Screenshot grounding data:
--- START ---
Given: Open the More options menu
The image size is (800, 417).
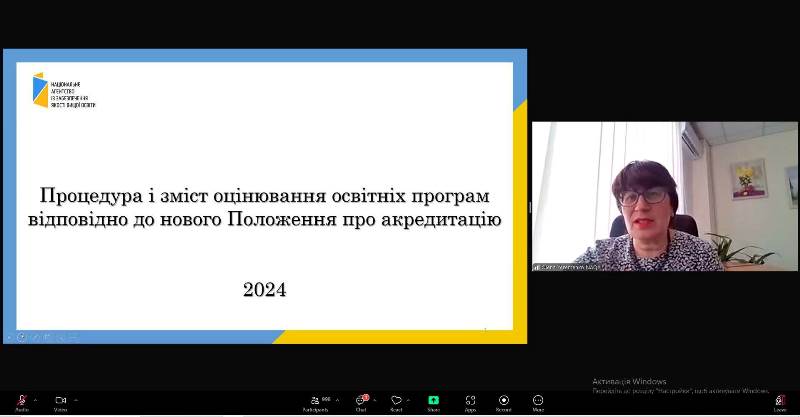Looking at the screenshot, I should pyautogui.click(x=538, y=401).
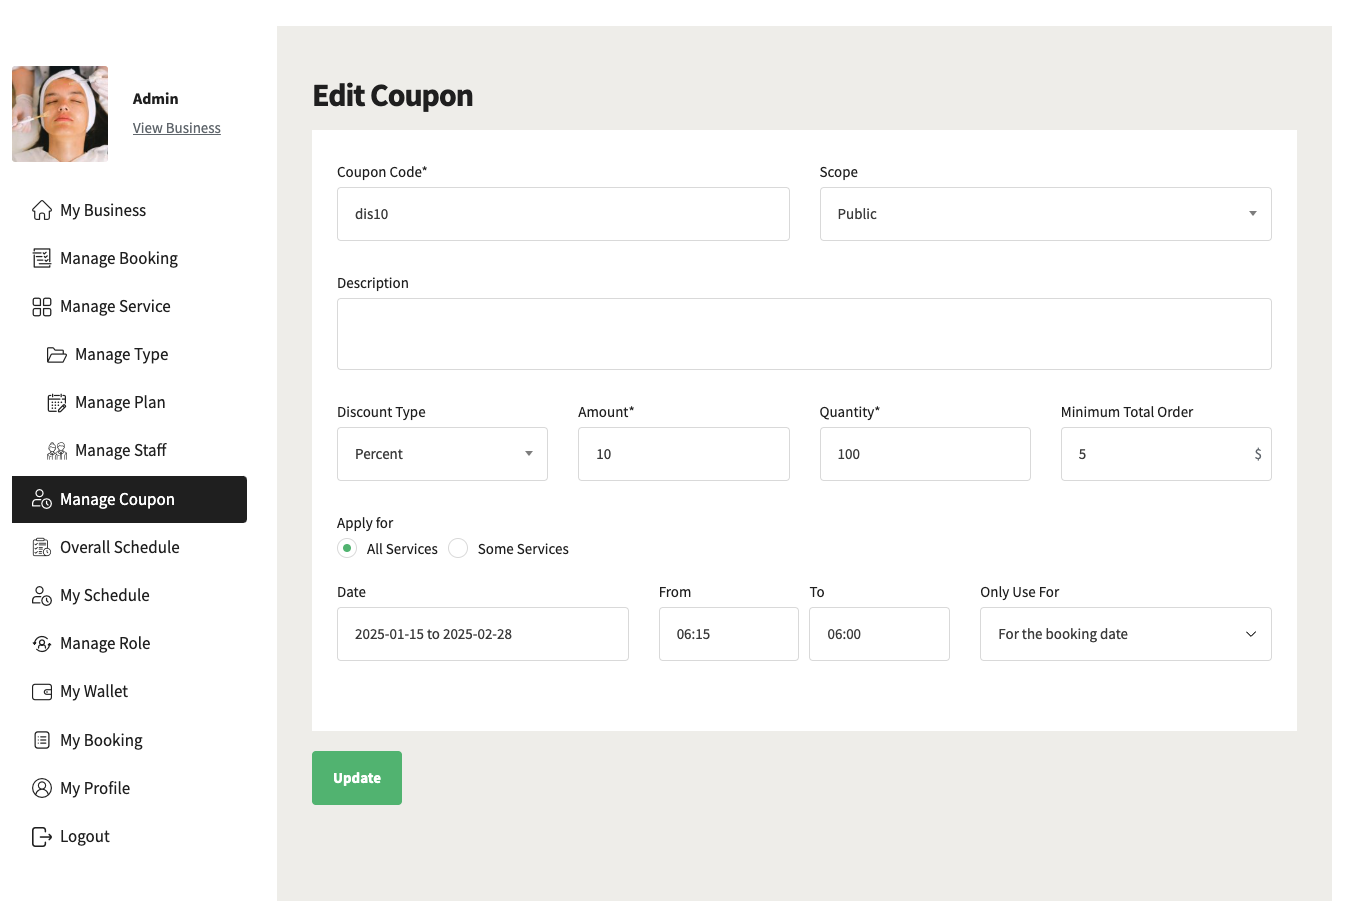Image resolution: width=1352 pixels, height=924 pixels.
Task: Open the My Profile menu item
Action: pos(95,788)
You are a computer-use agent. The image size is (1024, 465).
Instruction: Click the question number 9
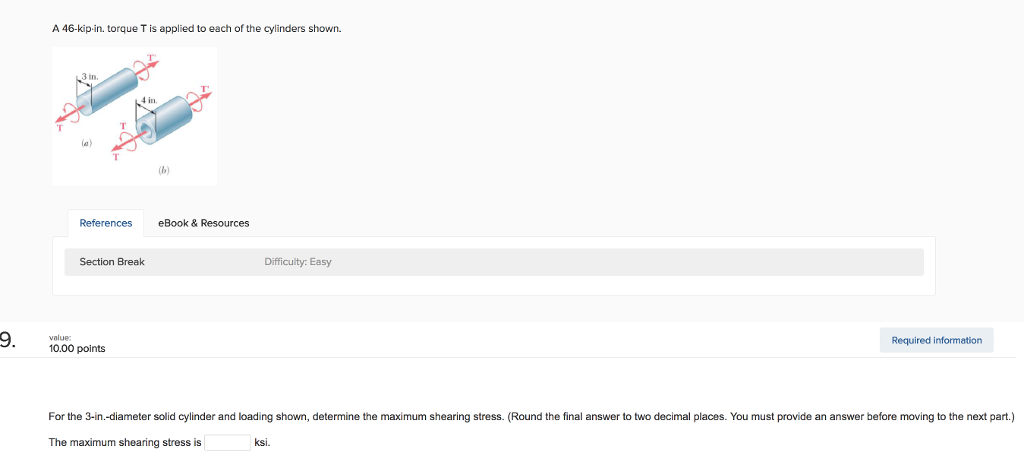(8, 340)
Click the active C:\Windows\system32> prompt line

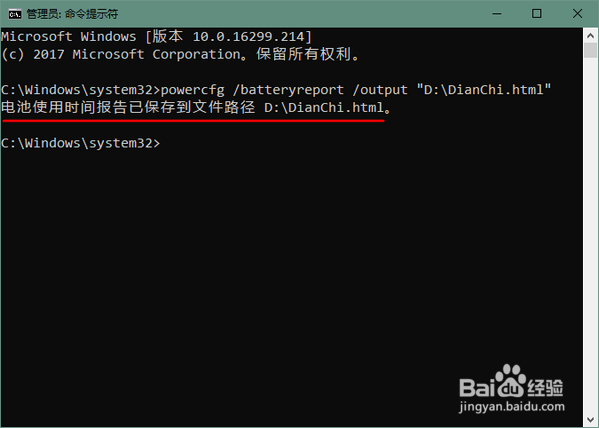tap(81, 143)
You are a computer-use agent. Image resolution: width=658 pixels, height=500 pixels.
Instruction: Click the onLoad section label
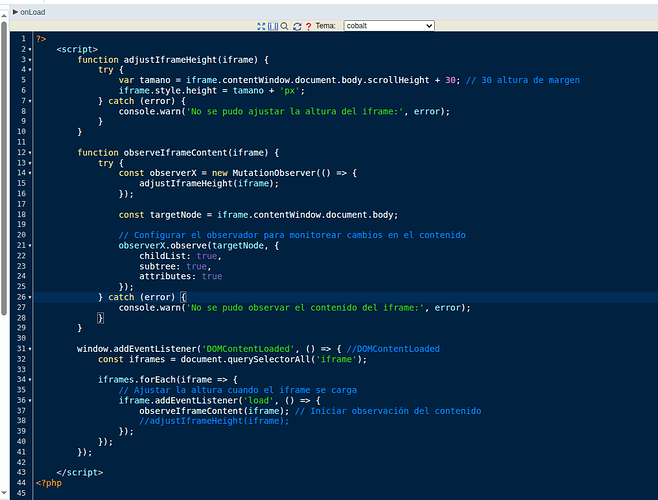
--- END ---
● PROBLEM REQUIREMENTS
Copy out the lines of the data where the word "computer" can be found.

● THE ANSWER
You are a computer-use agent. The image size is (1024, 465).
You are a computer-use agent. Image resolution: width=658 pixels, height=500 pixels.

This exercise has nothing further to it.